I looked up on the internet overdosing on my many medications, I called a suicide prevention hotline (1-800-273-TALK – they are amazing!). I keep a bag packed in the car in case I need to drive to the hospital. My support system has been life-saving, and I’m so sorry for dragging them through this horrible journey. Partly it’s because I don’t have residential staff to talk to about the terrible things I think about or see in my head, so I’m sharing them with my support system, local and national. Y’all have been great at encouraging me to keep moving forward and not follow through with the thoughts and visions. But as one of the images below says, I feel like I’m on a never-ending treadmill of suicidal voices and visions that I use defusion on every time they come up. Which is A LOT. In the middle of conversations, in the middle of reading, when I’m laughing at something someone said or at a funny show. Any time I’m alone, or with people. There they are, waiting for me to give in this time.

I started a new workbook that is specifically for using ACT with depression. I have high hopes for it. Until in one early chapter it makes the claim that depression is only a little bit biological and almost all about how we respond to situations – emotional avoidance or fusion with unhelpful thoughts. I’m still open to what it says, as clearly I need new ways of coping. But even though I’m depressed, I feel like I’m depressed more from the suicidal thoughts than I am in the traditional sense. I still get up and do everything I’m supposed to do as though I am following my values. But I still feel numb and separated from life, which is a feeling associated with depression. I’m avoiding feeling the emotional pain of suicidal thoughts? or what the suicidal thoughts are trying to tell me? (that I want things to be different? that I want to be strong again? that something needs to change?)

I also think I’m lying to myself in a couple different ways.

  1. I keep saying I want to die and need this life to be over. But I keep asking for help and I keep doing the positive things such as taking care of myself, exercising, socializing, going to the hospital to be safe, etc. Those are things that seem to say that I want to live and I want things to be different, not that I want to be dead.
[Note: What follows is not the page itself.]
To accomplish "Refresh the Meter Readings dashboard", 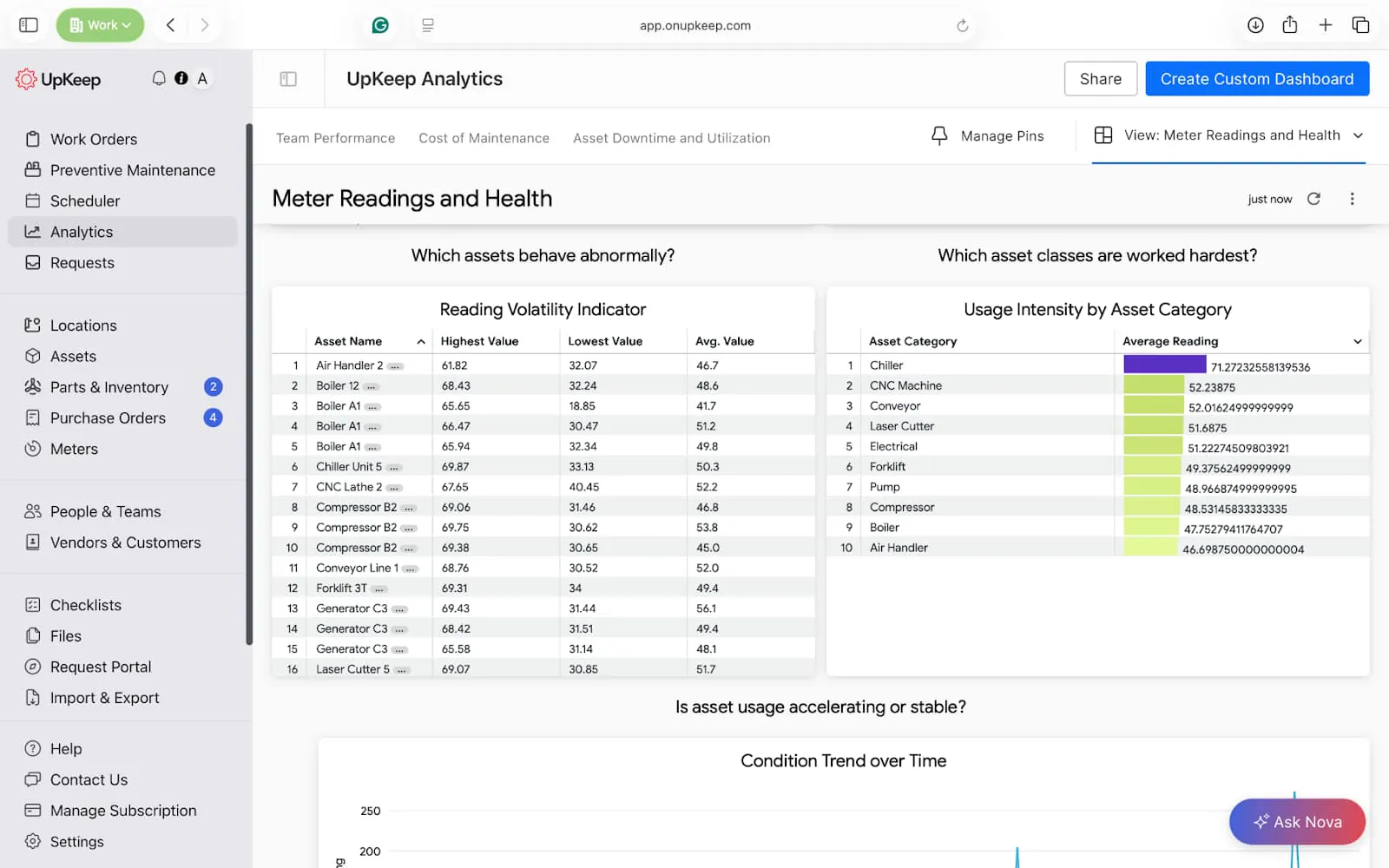I will tap(1313, 199).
I really like the thought of being dead though. I’m very fused to that idea and I use a lot of defusion techniques with that one. So the lie is that I want to die, when my actions say I want to live. Which is what my therapist says too.
  2. I’ve started saying that I no longer have viable options for killing myself since the information I got about overdosing looks like I’d just end up waking up in the ER or ICU with heart and liver and other damage, or if I took enough I’d have seizures and a heart attack. Not the go to sleep forever image I have in my head. And I’ve mostly given up on slicing my arms or throat open after talking with people who have and still ended up waking up in the ER. So, the only plan that would really work involves a gun and I don’t have access to one, which everyone says is a great thing. It seems that I don’t have viable options. But I think I’m lying to myself, because maybe a heart attack from too many meds wouldn’t be so bad. I’m totally irrational on this lie. I really don’t think I’d do anything, I’d rather die from something that took my life and I didn’t have to do it. I just really want to be dead, which is the subject of Lie number 1 above.

With all of these lies and thoughts I’m continuously using skills to defuse from, to make room for them to just be, and just be words and just be pictures and not be imperatives I have to follow. I’m doing the right thing according to everyone in my care team (about 6 people, plus a bunch of auxiliary people when I’m in the hospital). I just still really want to be dead. And out of pain. It hurts a whole heck of a lot to feel like there is a black hole in the center that is slowly, tortuously sucking you dead into its center.